If the tomb wasn't empty, then Jesus was just a kind nutjob we rubbed the Jews and the Romans the wrong way and our "faith is futile and [we] are still in [our sins]."
Truly, "we [would be] of all people most to be pitied" hanging our eternal fate on the words and actions of a lunatic.
But instead…
The tomb is empty!
Let's all say that together…
The tomb is empty!
Tree #3
You know…after choosing the title for this sermon and sending it to Peggy for the bulletin…I realized there was a third tree.
Do you remember back in the Garden when Adam was told not to eat of the tree of the knowledge of good and evil? Before that prohibition God said, "You may sure eat of every tree of the garden" except that one.
Every…once again…every other tree.
But our battle of wills with God meant another tree was suddenly off-limits to us. Genesis 3:22 records:
22 Then the LORD God said, "Behold, the man has become like one of us in knowing good and evil. Now, lest he reach out his hand and take also of the tree of life and eat, and live forever—"
God originally intended for us to eat of the tree of life…tree #3…
But because of tree #1 we couldn't.
That is, until God provided tree #2…and because of tree #2 Revelation 22:14 confirms, glory to God, we have access again:
14Â Blessed are those who wash their robes, so that they may have the right to the tree of life and that they may enter the city by the gates.
Once we have thrown off these mortal bodies we will have access to tree #3 because of tree #2…access to the tree as God originally intended…originally willed…for us to eat from…until we said, "Our will, not yours."
Don't Forget the Tomb
And how do we know that tree #2 took care of tree #1 so that we can eat from tree #3?
Because of the tomb.
Because of the empty tomb.
To quote several verses of a hymn that, oddly, isn't in John's hymnal nor the one we used back at my church in Antrim (although the melody is the same as #732 in John's):
1 Rejoice and be glad! The Redeemer has come!
Go look on His cradle, His cross, and His tomb.4 Rejoice and be glad! Now the pardon is free!

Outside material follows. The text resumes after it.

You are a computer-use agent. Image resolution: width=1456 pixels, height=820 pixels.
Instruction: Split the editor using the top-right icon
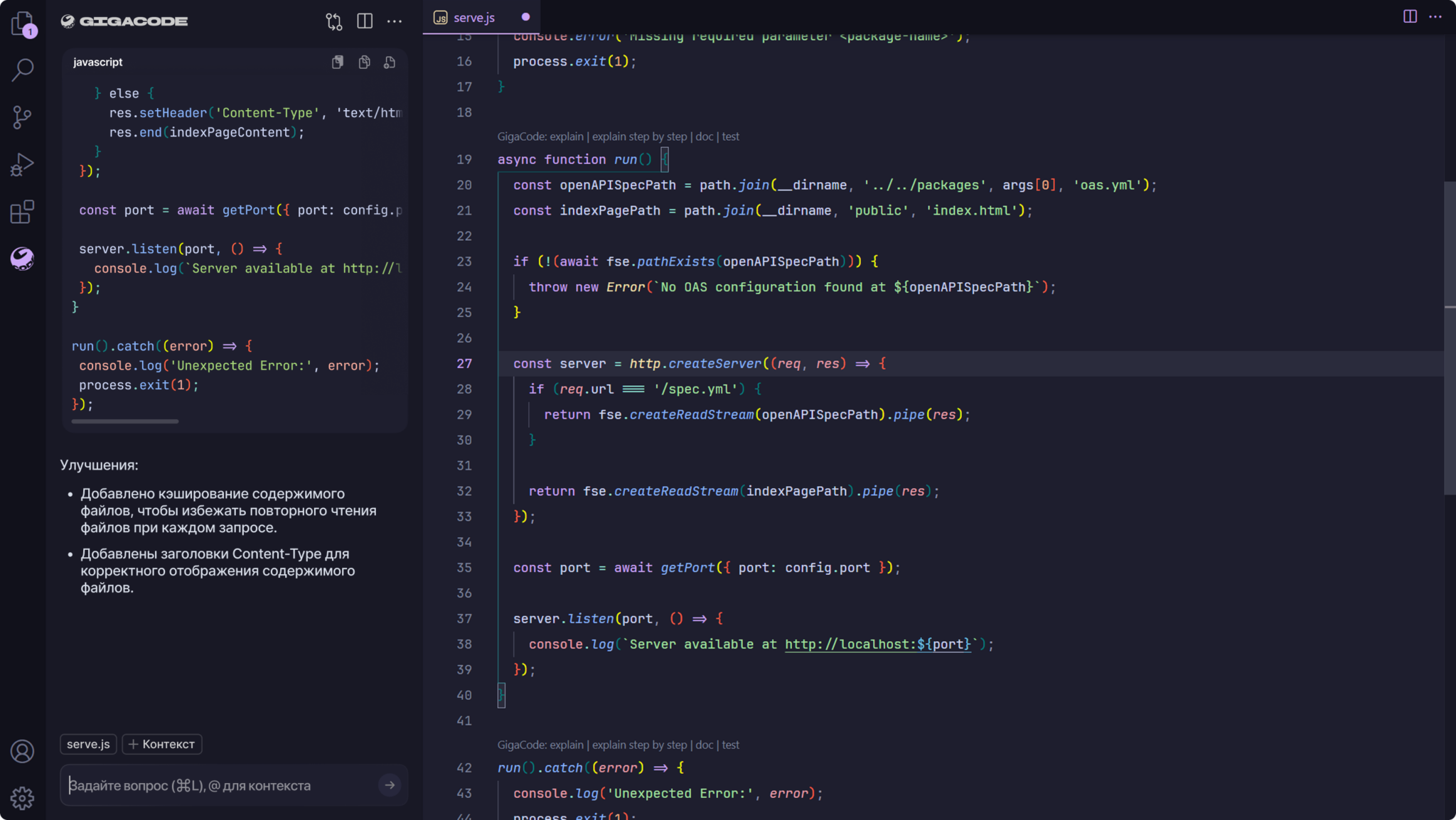click(1410, 16)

The Just for the unjust has died on the tree.5 Rejoice and be glad! For the Lamb that was slain
O'er death is triumphant, and liveth again.7 Rejoice and be glad! For He cometh again;
He cometh in glory, the Lamb that was slain.[Chorus] Sound His praises, tell the Story, Of Him who was slain;
Sound His praises tell with gladness, He liveth again.1Rejoice and be glad…sound his praises…the tomb is empty!
Footnotes
1Eckert, P. (1998). Steve Green's MIDI hymnal : A complete toolkit for personal devotions and corporate worship. (Electronic ed.). Bellingham, WA: Logos Research Systems, Inc.